Il s'ensuit, hélas ! que nombre de commissions
départementales ont pris une position nettement défavorable aux campeurs, alors
que, dans l'esprit de la Direction des sports, elles avaient « à multiplier
et équiper les terrains accessibles aux campeurs et, d'une manière générale, à
développer la pratique du camping et les facilités que celle-ci apporte aux
activités physiques de plein air et aux activités d'éducation populaire qui
concourent à l'amélioration physique et morale de la Nation » (art. 4
de l'arrêté du 20 juin 1950).
Et cela est navrant, mais, encore une fois, ne se serait pas
produit si la Commission nationale avait été mise en marche en premier et avait
donné des directives très précises ...
* * *
Il ressort de tout ceci que je suis bien embarrassé pour
donner une réponse précise à mes aimables correspondants !
Lorsqu'un particulier, ou un syndicat d'initiative, voudra
ouvrir un nouveau terrain de camping, il aura d'abord à s'inquiéter de savoir
si un arrêté préfectoral ne vient pas d'être pris dans son département et, dans
ce cas, il n'aura qu'à suivre les indications de l'arrêté.
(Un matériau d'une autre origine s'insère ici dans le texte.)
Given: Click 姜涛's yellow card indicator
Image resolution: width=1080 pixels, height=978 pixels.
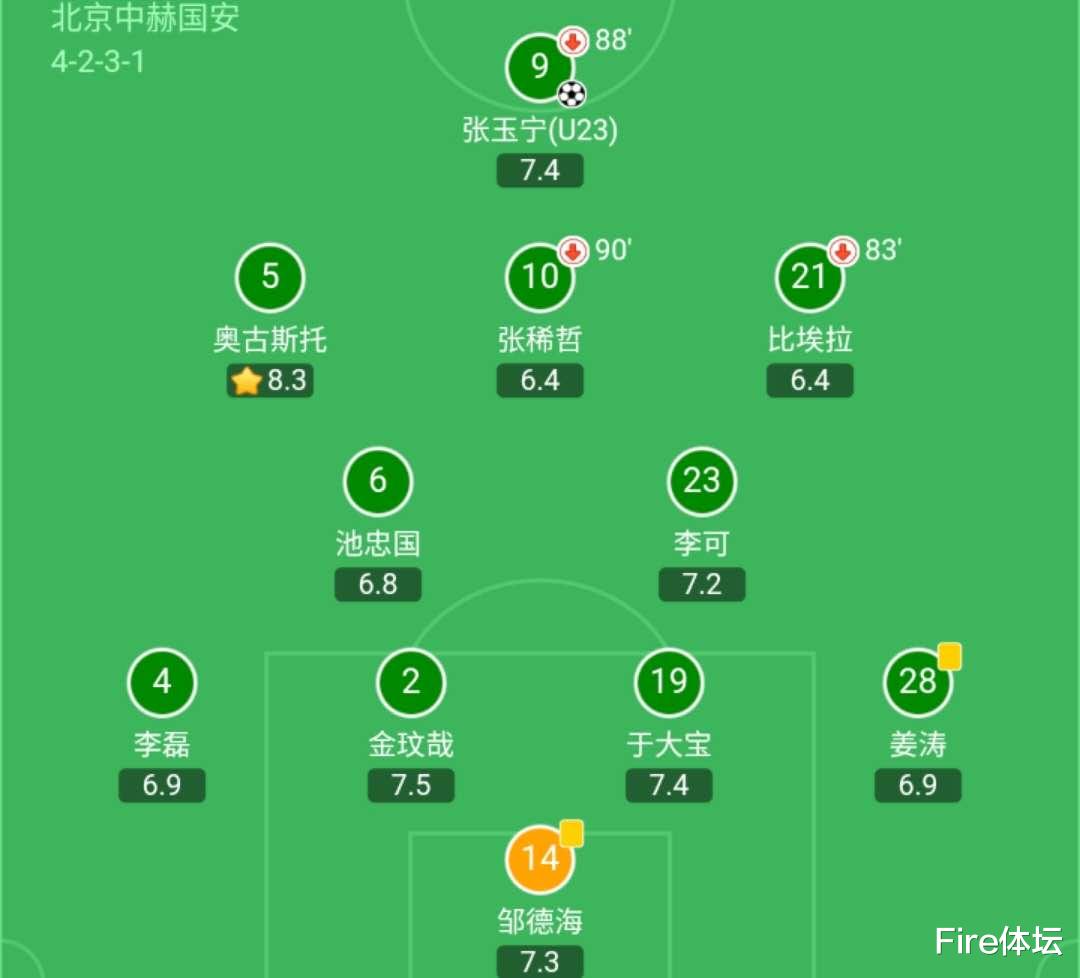Looking at the screenshot, I should (x=949, y=656).
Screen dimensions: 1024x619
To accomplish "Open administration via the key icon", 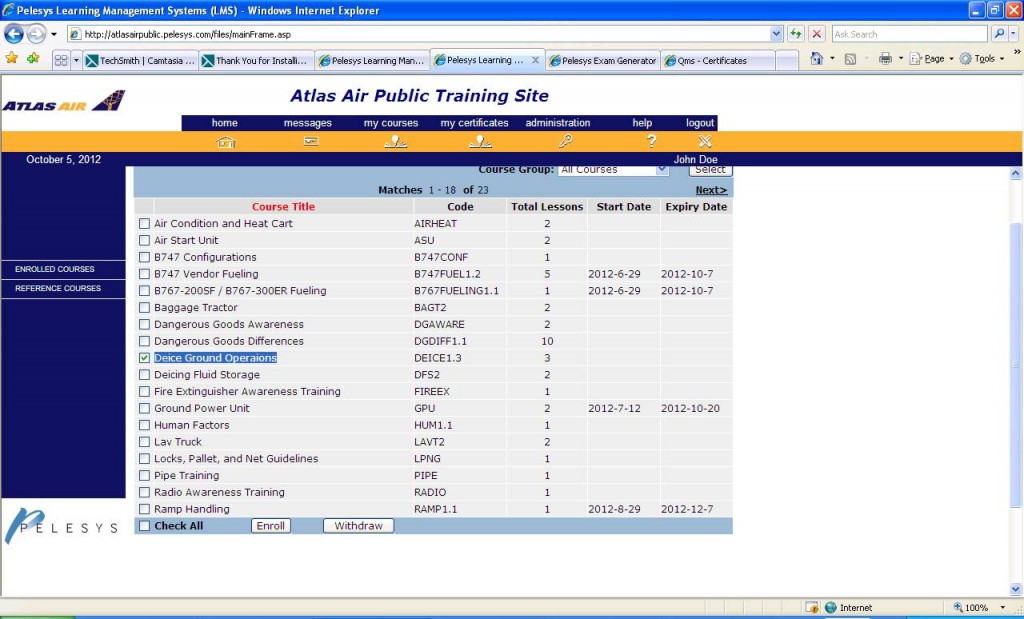I will point(565,141).
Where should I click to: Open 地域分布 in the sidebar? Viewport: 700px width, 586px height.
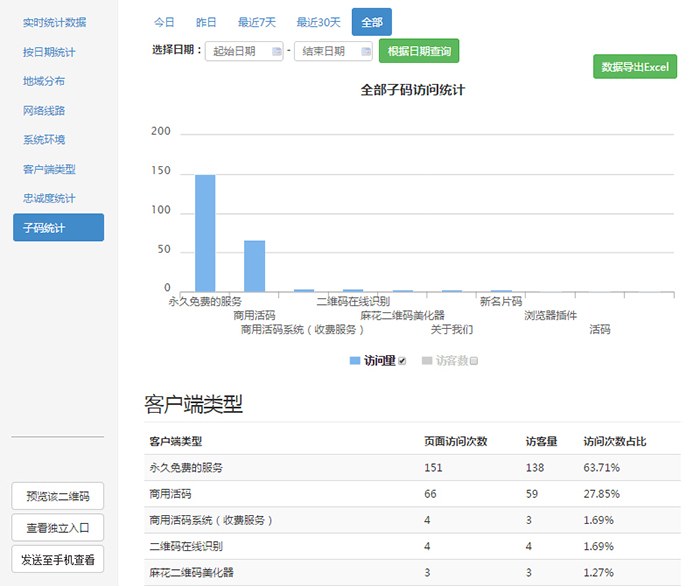coord(44,81)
C'est ainsi que
plusieurs dizaines de départements ont maintenant une réglementation du camping
fixée par arrêté préfectoral.
En l'absence d'arrêté préfectoral récent, on peut se baser
sur deux textes officiels :
1° L'arrêté type du 25 avril 1939 ;
2° La circulaire provisoire (saison 50) éditée par la
Direction générale de la jeunesse et des sports (2e bureau).
L'arrêté du 25 avril 1939 donne une réglementation complète
des camps permanents, soit (réglementation A) dans le cas de camps permanents
de plus de quatre-vingts personnes situés dans des régions telles que stations
hydrominérales, climatiques, balnéaires ou de tourisme ; soit
(réglementation B) dans le cas de camps permanents de vingt à quatre-vingts
personnes dans les mêmes régions que ci-dessus, ou pour les camps de
quatre-vingts personnes aménagés dans les communes rurales.
Nous reviendrons sur ces réglementations dans notre
prochaine chronique.
La circulaire de la Direction des sports comprend, en effet,
des indications générales qu'il me paraît utile de faire connaître avant de
passer aux points de détail.
Nous y trouvons les indications suivantes — fort importantes,
vous le verrez (titre IV, § a à g, pages 34 à 38) ;
Un maire ne peut interdire en général et soumettre à son
autorisation préalable le camping, sur tout ou partie du territoire de sa
commune, que dans des cas relativement peu nombreux ou pour des communes
présentant des caractéristiques particulières.
Les exceptions visent les communes entièrement urbaines, ou
certaines communes où les vacances attirent une énorme agglomération
d'estivants.
Mais ces interdictions doivent faire l'objet, en contrepartie,
de mesures positives destinées à faciliter le camping en certains emplacements.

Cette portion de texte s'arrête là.